> TASK INSTRUCTIONS
Transcribe exactly the line that contains "Click the delete (trash) icon below the table" and each line that comes after it in the material, the last line included, and nothing more.

> DATA EXTRACTS

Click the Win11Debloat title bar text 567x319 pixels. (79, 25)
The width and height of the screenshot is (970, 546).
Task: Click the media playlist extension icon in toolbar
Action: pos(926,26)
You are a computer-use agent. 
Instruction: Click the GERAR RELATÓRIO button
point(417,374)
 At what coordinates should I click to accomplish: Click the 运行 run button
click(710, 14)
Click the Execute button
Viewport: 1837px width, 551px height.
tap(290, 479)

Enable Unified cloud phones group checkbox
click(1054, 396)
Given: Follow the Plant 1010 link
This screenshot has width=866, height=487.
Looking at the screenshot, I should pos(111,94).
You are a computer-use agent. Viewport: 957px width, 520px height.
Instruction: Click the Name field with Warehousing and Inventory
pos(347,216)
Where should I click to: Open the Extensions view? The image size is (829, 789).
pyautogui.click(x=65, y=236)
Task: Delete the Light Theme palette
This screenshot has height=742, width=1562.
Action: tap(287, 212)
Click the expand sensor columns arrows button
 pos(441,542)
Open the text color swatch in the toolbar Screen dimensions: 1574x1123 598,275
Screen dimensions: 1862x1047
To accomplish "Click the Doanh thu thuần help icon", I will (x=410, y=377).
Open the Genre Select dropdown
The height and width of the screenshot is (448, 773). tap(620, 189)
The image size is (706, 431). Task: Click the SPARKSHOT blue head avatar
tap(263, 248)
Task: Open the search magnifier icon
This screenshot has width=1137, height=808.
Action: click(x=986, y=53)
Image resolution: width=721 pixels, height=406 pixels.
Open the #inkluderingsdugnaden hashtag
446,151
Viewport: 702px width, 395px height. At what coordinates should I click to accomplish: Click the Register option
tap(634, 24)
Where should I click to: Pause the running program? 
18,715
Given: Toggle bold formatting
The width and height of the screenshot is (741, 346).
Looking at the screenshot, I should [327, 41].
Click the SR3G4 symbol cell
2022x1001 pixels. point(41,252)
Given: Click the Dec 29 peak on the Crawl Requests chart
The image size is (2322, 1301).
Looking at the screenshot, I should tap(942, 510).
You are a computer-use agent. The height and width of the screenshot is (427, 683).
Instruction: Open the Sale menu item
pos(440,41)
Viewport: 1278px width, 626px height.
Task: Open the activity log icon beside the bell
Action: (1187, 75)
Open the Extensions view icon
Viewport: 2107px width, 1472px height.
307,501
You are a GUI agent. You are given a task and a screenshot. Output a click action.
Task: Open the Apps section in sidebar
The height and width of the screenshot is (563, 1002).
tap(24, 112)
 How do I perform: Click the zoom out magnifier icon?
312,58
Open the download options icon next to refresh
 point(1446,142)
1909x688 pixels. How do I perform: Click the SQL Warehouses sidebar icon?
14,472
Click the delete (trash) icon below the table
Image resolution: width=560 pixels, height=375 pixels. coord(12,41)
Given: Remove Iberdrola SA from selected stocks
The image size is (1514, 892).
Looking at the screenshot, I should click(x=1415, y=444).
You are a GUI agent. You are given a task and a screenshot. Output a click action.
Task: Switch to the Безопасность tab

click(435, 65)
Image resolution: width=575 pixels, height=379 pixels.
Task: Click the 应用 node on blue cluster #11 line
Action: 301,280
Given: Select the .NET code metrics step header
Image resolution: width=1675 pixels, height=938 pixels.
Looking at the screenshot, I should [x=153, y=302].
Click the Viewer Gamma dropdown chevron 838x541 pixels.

> SOLUTION TO THE PROBLEM
Click the delete (trash) icon below the table
Image resolution: width=560 pixels, height=375 pixels. coord(12,41)
Given: Remove Iberdrola SA from selected stocks
The image size is (1514, 892).
Looking at the screenshot, I should click(x=1415, y=444).
You are a GUI agent. You are given a task and a screenshot. Output a click action.
Task: Switch to the Безопасность tab

click(435, 65)
Image resolution: width=575 pixels, height=379 pixels.
Task: Click the 应用 node on blue cluster #11 line
Action: 301,280
Given: Select the .NET code metrics step header
Image resolution: width=1675 pixels, height=938 pixels.
Looking at the screenshot, I should [x=153, y=302].
Click the Viewer Gamma dropdown chevron 838x541 pixels.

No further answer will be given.